**Exercise instructions:**
Pull out every row below and reproduce each one verbatim, with nothing changed.

**Records provided:**
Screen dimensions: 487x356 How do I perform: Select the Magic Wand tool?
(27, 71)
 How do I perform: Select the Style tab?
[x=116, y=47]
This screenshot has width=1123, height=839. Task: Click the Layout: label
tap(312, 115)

**Full answer:**
Screen dimensions: 487x356 How do I perform: Select the Magic Wand tool?
(27, 71)
 How do I perform: Select the Style tab?
[x=116, y=47]
This screenshot has width=1123, height=839. Task: Click the Layout: label
tap(312, 115)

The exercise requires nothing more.